Review | Fourteen | 2020
Indie filmmaker Dan Sallitt hasn't made a feature film since 2012's The Unspeakable Act, but the long-awaited arrival of his latest film, Fourteen has unfortunately arrived in the middle of a global pandemic that has narrowed the already small audience for his films.
A film critic himself, Sallitt is well regarded in the film critic community, and The Unspeakable Act was very popular amongst the denizens of Film Twitter, myself included. But Fourteen is a somewhat trickier animal, its somewhat arch rhythms and cold characterizations make it much more difficult to warm up to. It's a film of strong theory, but often somewhat emotionally distant. The film centers around a pair of young women in their late twenties who have been best friends since they were 14 years old. Mara (Tallie Medel) is a teacher's aide constantly seeking work as an elementary school teacher. Jo (Norma Kuhling) has more stable employment as a social worker but is more emotionally troubled. She's irresponsible, unreliable, and often flaky; whereas Mara, less successful by societal standards, seems more well-adjusted to her somewhat unstable millennial lifestyle, constantly fluctuating between jobs and romantic partners.Fourteen takes an almost neo-realist look at the ebbs and flows of their lives through the years, skipping forward through time in the blink of a single cut, that is nevertheless deeply rooted in the language of American independent cinema. Sallitt is a precise observer of human behavior, and his portrayal of a friendship forged by the forced proximity of middle school put under the pressures of real life, is consistently filled with wise insights into the nature of human connections and the general ennui of millennial life, seeking stability where there is none to be found.

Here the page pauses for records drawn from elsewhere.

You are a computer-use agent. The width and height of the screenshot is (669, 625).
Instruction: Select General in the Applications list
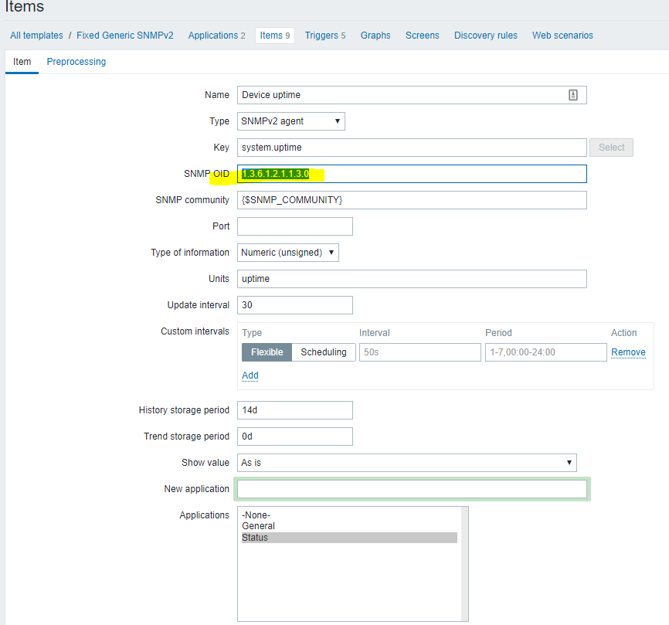(x=258, y=525)

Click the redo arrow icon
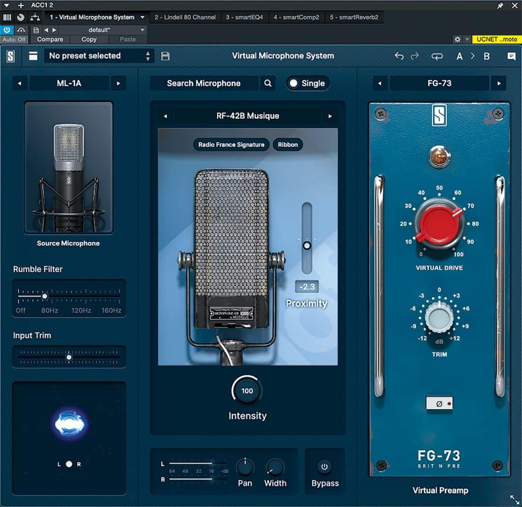point(414,56)
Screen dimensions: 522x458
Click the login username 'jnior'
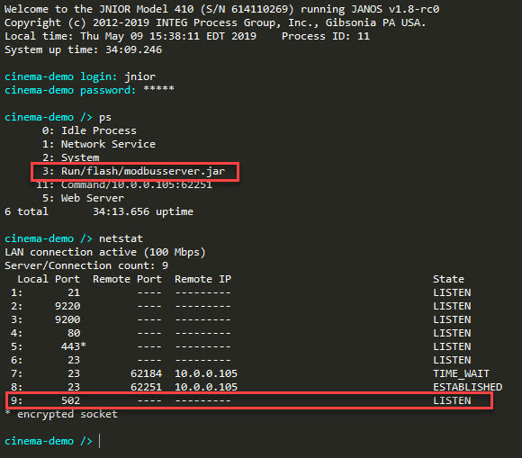click(x=140, y=76)
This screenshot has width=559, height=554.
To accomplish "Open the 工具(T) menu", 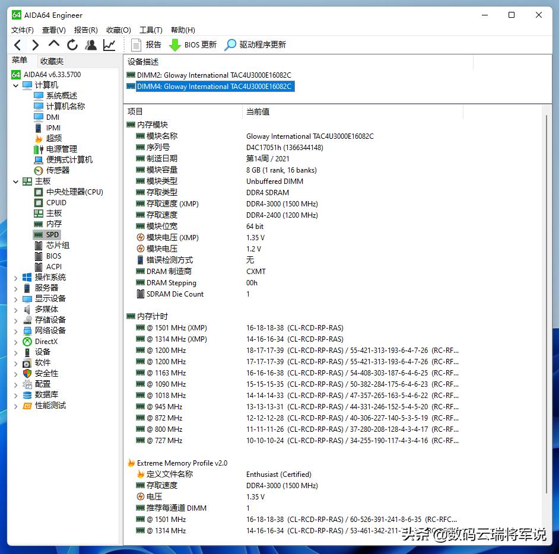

And yet one can't escape the feeling that despite its meticulous construction, Fourteen feels more rooted in ideas than in emotions. Its portrayal of two friends on diverging paths who no longer share the same connection they once did often feels painfully accurate, and Sallitt deftly avoids unnecessary dramatic embellishments, but it's difficult to settle in with two characters that feel more like millennial archetypes that living, breathing people. There are some undeniably lovely grace notes here (Mara relating the story of her friendship with Jo to a friend later in the film is an especially devastating moment), but the film's somewhat elliptical nature often holds the audience at arm's length. It's a keenly observational study of human friendships that can't quite stick the landing, its denouement never quite fully conveying the heavy weight of what we've just witnessed. The ideas are there, but without an emotional grounding it feels more like a theoretical exercise than a fully realized film.